Speaking of cars that I would own in a heartbeat .  .  .





.  .  . This 1955 Packard 400 2-door was also one of my favorites on that day.  Technically, the name of the car is "The Four Hundred," and is one of 7,206 produced that year.  Asking price was $12,850 for the 58k mile car.





This is a 1975 Buick Riviera with 27k original miles.  The "Showroom Quality" description definitely applies.





Power comes from Buick's 455 CID V-8 that made only 205 hp, but a very impressive 345 ft-lbs of torque at a really low 2,000 rpm.  Unfortunately, the almost 4,700 curb weight put a damper on acceleration.





The trophies on the floor lead me to believe that the car owner showed it on a regular basis.  Asking price was $10,950.

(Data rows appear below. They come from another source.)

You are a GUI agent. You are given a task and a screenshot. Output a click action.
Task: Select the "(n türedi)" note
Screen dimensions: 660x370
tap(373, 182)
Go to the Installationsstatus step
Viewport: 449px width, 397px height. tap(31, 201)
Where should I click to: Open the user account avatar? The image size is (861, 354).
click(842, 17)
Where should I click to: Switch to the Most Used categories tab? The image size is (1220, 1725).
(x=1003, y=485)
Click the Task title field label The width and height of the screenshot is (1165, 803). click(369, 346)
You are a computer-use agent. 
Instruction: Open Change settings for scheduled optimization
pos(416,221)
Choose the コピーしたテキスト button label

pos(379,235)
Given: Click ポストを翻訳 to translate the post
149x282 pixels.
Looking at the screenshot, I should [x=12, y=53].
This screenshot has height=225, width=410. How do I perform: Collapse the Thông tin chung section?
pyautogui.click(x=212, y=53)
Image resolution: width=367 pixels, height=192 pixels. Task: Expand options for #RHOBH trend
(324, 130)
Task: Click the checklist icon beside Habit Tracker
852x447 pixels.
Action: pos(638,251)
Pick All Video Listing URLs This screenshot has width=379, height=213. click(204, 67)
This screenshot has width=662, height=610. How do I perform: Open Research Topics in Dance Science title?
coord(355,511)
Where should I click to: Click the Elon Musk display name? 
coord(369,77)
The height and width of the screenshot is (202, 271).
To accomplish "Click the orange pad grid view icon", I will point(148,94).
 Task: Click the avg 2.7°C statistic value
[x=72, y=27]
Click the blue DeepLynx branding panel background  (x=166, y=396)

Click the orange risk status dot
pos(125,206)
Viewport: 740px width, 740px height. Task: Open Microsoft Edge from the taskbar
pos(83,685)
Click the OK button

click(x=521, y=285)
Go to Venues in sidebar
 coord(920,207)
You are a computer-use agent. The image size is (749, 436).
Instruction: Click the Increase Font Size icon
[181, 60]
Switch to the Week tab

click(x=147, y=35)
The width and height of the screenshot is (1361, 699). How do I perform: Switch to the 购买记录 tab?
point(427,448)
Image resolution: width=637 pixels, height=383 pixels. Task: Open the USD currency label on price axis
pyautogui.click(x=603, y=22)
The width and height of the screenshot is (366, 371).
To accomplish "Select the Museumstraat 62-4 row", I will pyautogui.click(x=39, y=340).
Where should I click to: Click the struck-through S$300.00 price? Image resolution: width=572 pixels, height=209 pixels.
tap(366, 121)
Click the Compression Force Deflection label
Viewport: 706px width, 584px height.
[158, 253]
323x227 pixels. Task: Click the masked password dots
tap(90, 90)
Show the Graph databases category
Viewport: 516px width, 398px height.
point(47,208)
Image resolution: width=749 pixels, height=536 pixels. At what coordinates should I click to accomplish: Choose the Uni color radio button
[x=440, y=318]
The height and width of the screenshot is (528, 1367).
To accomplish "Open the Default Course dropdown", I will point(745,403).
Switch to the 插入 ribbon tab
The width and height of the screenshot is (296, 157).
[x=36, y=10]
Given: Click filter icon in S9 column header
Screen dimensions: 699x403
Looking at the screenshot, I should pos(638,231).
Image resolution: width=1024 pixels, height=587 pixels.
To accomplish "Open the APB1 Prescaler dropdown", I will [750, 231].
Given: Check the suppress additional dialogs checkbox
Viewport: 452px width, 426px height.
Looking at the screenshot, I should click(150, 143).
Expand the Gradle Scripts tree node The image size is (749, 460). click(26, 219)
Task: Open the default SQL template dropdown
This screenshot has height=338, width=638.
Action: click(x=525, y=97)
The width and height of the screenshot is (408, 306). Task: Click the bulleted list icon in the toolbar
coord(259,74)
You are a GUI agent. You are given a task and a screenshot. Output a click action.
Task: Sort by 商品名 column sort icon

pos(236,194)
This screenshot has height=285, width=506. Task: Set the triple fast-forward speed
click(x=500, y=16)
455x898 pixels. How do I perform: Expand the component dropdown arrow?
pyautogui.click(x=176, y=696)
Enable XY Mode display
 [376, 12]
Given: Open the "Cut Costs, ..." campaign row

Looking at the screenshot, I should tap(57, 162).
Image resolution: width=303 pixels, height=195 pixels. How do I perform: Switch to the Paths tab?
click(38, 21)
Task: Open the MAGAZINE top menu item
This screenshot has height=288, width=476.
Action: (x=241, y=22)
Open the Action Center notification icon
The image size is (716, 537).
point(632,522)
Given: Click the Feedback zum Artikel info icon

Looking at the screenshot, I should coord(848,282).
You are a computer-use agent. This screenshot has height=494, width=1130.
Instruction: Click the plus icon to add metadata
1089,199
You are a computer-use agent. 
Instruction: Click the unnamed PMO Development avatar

I remember seeing these cars as a kid and being fascinated with the extra brake/signal lights just below the rear window on the trunk lid.  Today, this "High Mounted Stop Lamp" or "Third Brake light" is required on all cars.  Back then, it was just cool.





This is the second of two 1965 Cadillacs on the lot. 





A few mods had been made to the car.  The "reverse chrome" wheels aren't my thing, but are period correct.  And it looks like someone spent a few bucks on the custom dual exhaust.  One of the two long chrome pipes can be seen below.  It's hard to see from the photo.  But the size of the car's trunk means that chrome pipe is probably two feet in length, and there is one on the other side.  That's a lot of pipe !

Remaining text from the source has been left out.